What you need to do: With no edits of any kind, print each record that follows.

(Stored data)
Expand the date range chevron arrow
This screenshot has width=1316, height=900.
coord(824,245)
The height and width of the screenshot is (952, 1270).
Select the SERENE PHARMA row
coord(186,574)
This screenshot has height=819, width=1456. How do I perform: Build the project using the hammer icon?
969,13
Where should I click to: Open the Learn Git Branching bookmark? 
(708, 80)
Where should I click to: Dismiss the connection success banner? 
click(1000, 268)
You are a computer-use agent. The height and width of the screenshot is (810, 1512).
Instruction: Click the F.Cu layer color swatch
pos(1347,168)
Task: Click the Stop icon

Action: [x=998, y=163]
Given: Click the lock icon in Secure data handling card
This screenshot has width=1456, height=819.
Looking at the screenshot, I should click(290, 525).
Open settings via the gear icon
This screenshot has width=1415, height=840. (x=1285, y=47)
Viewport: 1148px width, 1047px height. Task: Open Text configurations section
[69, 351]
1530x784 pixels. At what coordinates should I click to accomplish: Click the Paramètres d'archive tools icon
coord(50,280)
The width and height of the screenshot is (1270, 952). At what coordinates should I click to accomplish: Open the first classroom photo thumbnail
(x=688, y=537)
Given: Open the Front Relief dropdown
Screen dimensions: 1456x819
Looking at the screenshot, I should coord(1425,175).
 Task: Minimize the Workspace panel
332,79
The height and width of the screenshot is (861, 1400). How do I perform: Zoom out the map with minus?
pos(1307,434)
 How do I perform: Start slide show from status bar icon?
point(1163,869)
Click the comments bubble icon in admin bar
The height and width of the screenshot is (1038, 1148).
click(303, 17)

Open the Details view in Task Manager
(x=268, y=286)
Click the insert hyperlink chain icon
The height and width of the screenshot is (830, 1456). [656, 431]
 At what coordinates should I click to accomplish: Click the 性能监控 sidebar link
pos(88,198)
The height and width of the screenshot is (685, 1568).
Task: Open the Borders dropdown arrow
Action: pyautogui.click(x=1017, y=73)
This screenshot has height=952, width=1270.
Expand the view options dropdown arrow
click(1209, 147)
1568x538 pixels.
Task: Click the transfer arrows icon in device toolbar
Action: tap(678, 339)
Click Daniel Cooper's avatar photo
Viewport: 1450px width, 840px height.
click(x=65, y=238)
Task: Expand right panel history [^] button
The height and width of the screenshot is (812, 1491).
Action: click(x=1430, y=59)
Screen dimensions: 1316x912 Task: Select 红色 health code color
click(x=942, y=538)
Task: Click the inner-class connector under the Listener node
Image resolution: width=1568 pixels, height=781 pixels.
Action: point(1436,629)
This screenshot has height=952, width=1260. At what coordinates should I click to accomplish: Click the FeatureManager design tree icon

Result:
Expand the date range chevron arrow
This screenshot has width=1316, height=900.
coord(824,245)
The height and width of the screenshot is (952, 1270).
Select the SERENE PHARMA row
coord(186,574)
This screenshot has height=819, width=1456. How do I perform: Build the project using the hammer icon?
969,13
Where should I click to: Open the Learn Git Branching bookmark? 
(708, 80)
Where should I click to: Dismiss the connection success banner? 
click(1000, 268)
You are a computer-use agent. The height and width of the screenshot is (810, 1512).
Instruction: Click the F.Cu layer color swatch
pos(1347,168)
Task: Click the Stop icon

Action: [x=998, y=163]
Given: Click the lock icon in Secure data handling card
This screenshot has width=1456, height=819.
Looking at the screenshot, I should click(290, 525).
Open settings via the gear icon
This screenshot has width=1415, height=840. (x=1285, y=47)
Viewport: 1148px width, 1047px height. Task: Open Text configurations section
[69, 351]
1530x784 pixels. At what coordinates should I click to accomplish: Click the Paramètres d'archive tools icon
coord(50,280)
The width and height of the screenshot is (1270, 952). At what coordinates should I click to accomplish: Open the first classroom photo thumbnail
(x=688, y=537)
Given: Open the Front Relief dropdown
Screen dimensions: 1456x819
Looking at the screenshot, I should coord(1425,175).
 Task: Minimize the Workspace panel
332,79
The height and width of the screenshot is (861, 1400). How do I perform: Zoom out the map with minus?
pos(1307,434)
 How do I perform: Start slide show from status bar icon?
point(1163,869)
Click the comments bubble icon in admin bar
The height and width of the screenshot is (1038, 1148).
click(303, 17)

Open the Details view in Task Manager
(x=268, y=286)
Click the insert hyperlink chain icon
The height and width of the screenshot is (830, 1456). [656, 431]
 At what coordinates should I click to accomplish: Click the 性能监控 sidebar link
pos(88,198)
The height and width of the screenshot is (685, 1568).
Task: Open the Borders dropdown arrow
Action: pyautogui.click(x=1017, y=73)
This screenshot has height=952, width=1270.
Expand the view options dropdown arrow
click(1209, 147)
1568x538 pixels.
Task: Click the transfer arrows icon in device toolbar
Action: tap(678, 339)
Click Daniel Cooper's avatar photo
Viewport: 1450px width, 840px height.
click(x=65, y=238)
Task: Expand right panel history [^] button
The height and width of the screenshot is (812, 1491).
Action: click(x=1430, y=59)
Screen dimensions: 1316x912 Task: Select 红色 health code color
click(x=942, y=538)
Task: Click the inner-class connector under the Listener node
Image resolution: width=1568 pixels, height=781 pixels.
Action: point(1436,629)
This screenshot has height=952, width=1260. At what coordinates should I click to accomplish: Click the FeatureManager design tree icon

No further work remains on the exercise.